La nostra è sempre stata una famiglia M.A.G.I.C.A. (non solo per le iniziali dei nostri nomi: Marina, Alberta, Gerardo, Isabella, Claudio, Annamaria), quanto piuttosto per il grande senso di accoglienza che si è sempre respirato. Da noi tutti erano i benvenuti e gli spazi non mancavano mai. “Allunga il tavolo, non alzare barriere” era il nostro motto.
Ricordo che ero molto piccola quando mia madre e mio padre, già genitori biologici di 4 figli, sognavano di adottare un bambino, desiderio che di fatto, con modalità imprevedibili (come spesso accade), si sarebbe esaudito molti anni dopo.

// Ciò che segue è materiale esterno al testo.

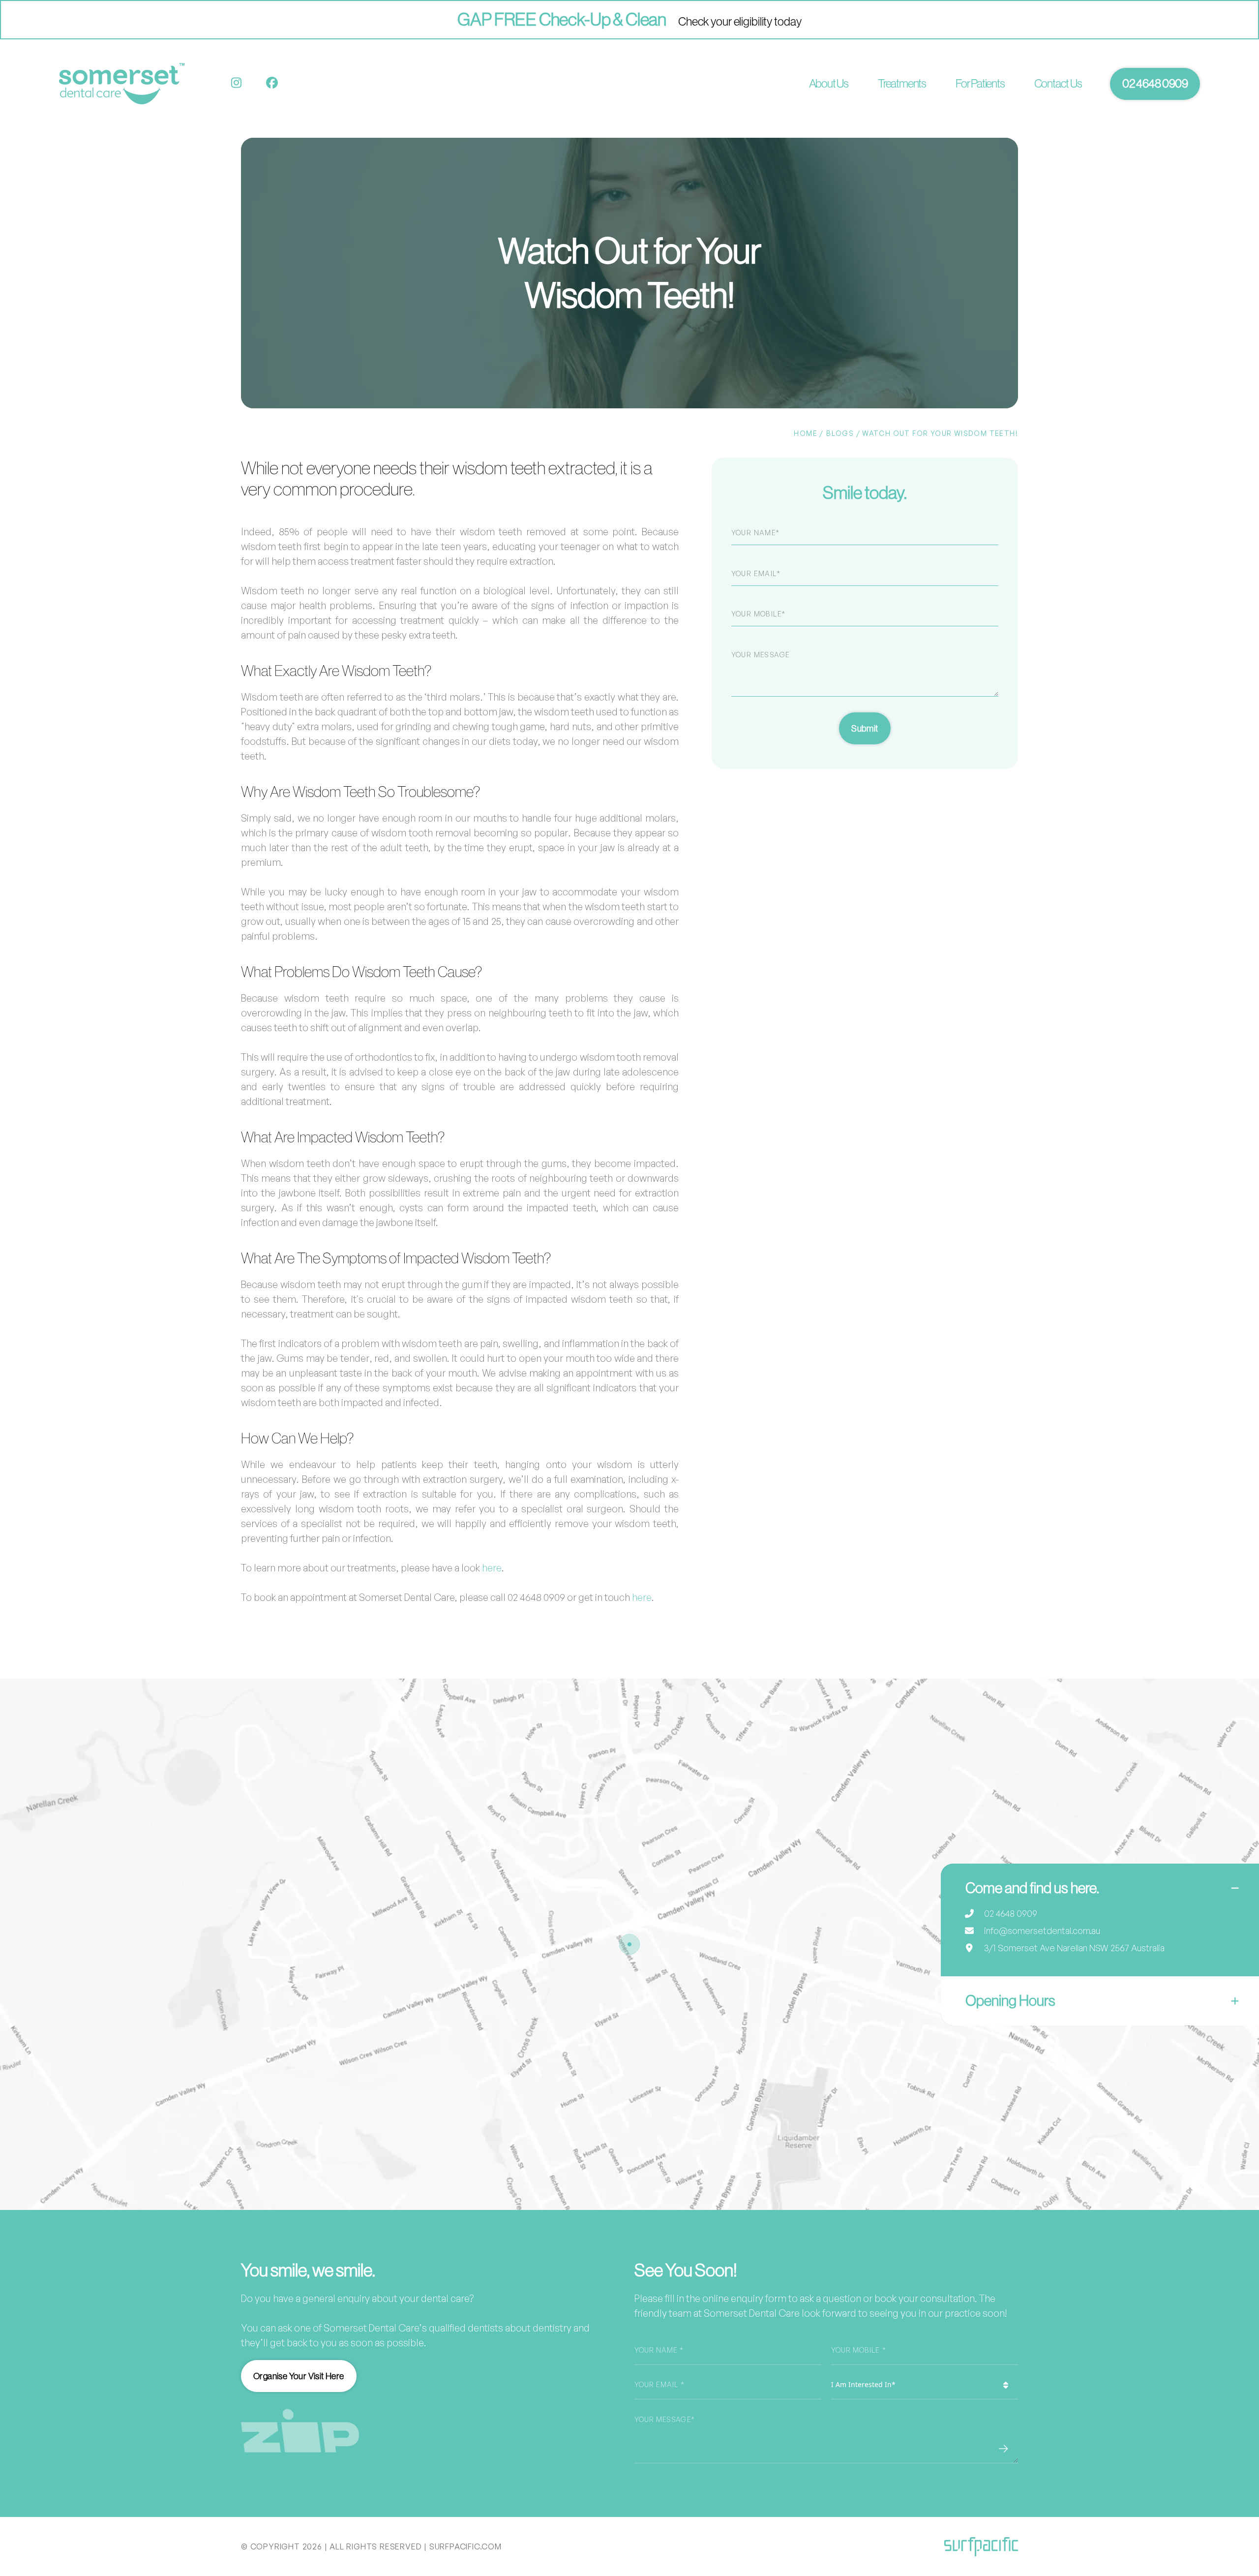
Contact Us (1058, 83)
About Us (828, 83)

Nel 2004 mio figlio Simone, appena quattrenne, disse che avrebbe voluto che suo fratello arrivasse dall’Africa. Detto-fatto. In pochi mesi, sfruttando il vento a favore di una burocrazia sorprendentemente veloce e di un Ente veramente serio, divento mamma di un piccolissimo guerriero etiope: 10 mesi di dolcezza e serenità.

Solomon, nel cui nome è incisa la sua essenza, è la persona che più in assoluto mi ha insegnato la gratuità dell’amore.

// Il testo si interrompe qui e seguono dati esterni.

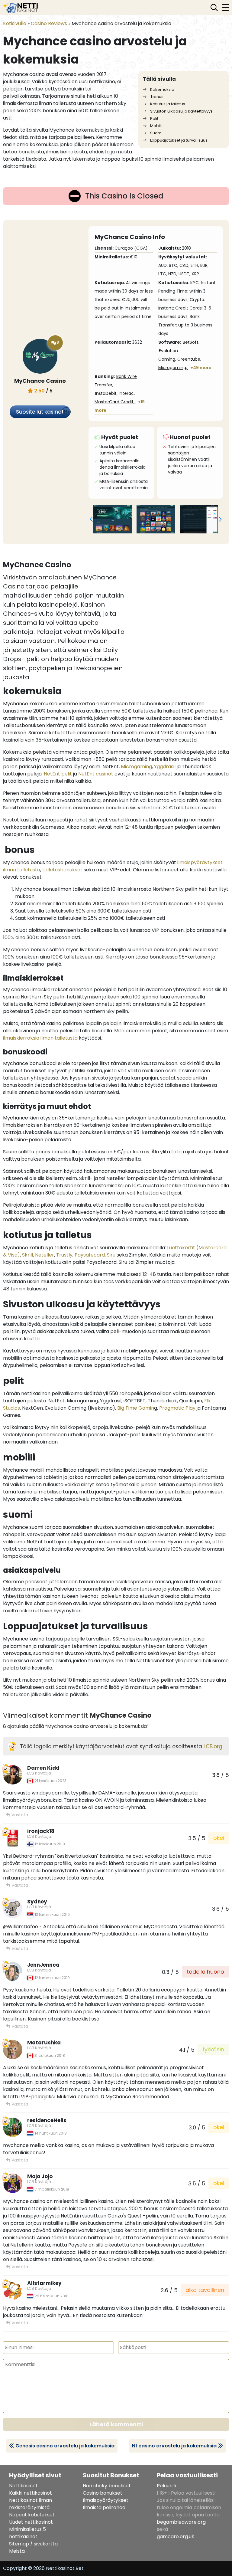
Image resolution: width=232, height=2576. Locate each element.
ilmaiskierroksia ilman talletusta (40, 1037)
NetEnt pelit (58, 773)
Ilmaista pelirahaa (104, 2507)
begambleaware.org (181, 2522)
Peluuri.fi (166, 2485)
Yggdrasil (165, 766)
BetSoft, (191, 342)
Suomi (156, 133)
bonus (156, 97)
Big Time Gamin (135, 1407)
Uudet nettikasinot (31, 2522)
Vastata (19, 1815)
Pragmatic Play (177, 1407)
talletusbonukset (62, 869)
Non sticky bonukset (107, 2485)
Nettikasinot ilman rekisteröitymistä (30, 2504)
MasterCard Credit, (115, 402)
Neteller (44, 1254)
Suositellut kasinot (40, 411)
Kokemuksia (161, 89)
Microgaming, (173, 368)
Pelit (153, 118)
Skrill (27, 1254)
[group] (112, 519)
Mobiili (156, 126)
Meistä (17, 2551)
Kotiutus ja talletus (167, 104)
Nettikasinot (23, 2485)
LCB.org (213, 1746)
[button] (91, 519)
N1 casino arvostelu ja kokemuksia (174, 2445)
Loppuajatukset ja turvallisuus (178, 140)
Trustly (64, 1254)
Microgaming (136, 766)
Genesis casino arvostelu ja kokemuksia (64, 2445)
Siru (111, 1254)
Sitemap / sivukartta (33, 2543)
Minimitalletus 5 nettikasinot (27, 2533)
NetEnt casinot (95, 773)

Quando due braccine ti stringono senza essere attratte da un odore familiare o dal fluire dello stesso sangue, è miracolo puro.
D’altra parte un bambino che scrive in un tema in classe “io sono nato il giorno in cui mia mamma mi è venuta ad abbracciare la prima volta”, è uno che non fa fatica a farti capire cosa sia un sentimento.
E arriviamo ai miei primi quarant’anni. Sono pronta per il cambio della decade e decido di festeggiare alla grande: chiamo accanto a me Simone e Solomon e chiedo loro se avessero piacere ad avere un fratellino o una sorellina. I loro occhi si riempiono di gioia.
Il loro è un sì, a patto che esca dal cuore. La pancia la facciamo riposare.
Ed eccomi di nuovo in Etiopia, una terra che amo come fosse la mia. Questa volta il fiocco è rosa. Mia figlia si chiama Demekech che nella lingua etiope vuol dire “colei che rischiara”.

È cosi ora ci sono loro: Simone, Solomon e Demekech che tanto mi stanno insegnando come donna, come madre ma sopratutto come essere “umano”. Vederli crescere insieme, uniti come neanche le catene riescono a fare, è qualcosa che commuove e riempie il cuore di orgoglio.

Ai miei figli raccomando sempre una cosa: di essere sempre all’altezza di ciò che promettono oggi.
Il loro esempio è più forte di ogni urlo, più efficace di qualsiasi proclama, più dolce del migliore dei sogni.
E a mio padre, che continua a guidarmi nonostante i suoi capelli bianchi, a mia mamma che da tanto tempo è l’angelo più bello del paradiso, il mio grazie più profondo.
Senza il loro esempio, nulla di tutto questo sarebbe stato possibile.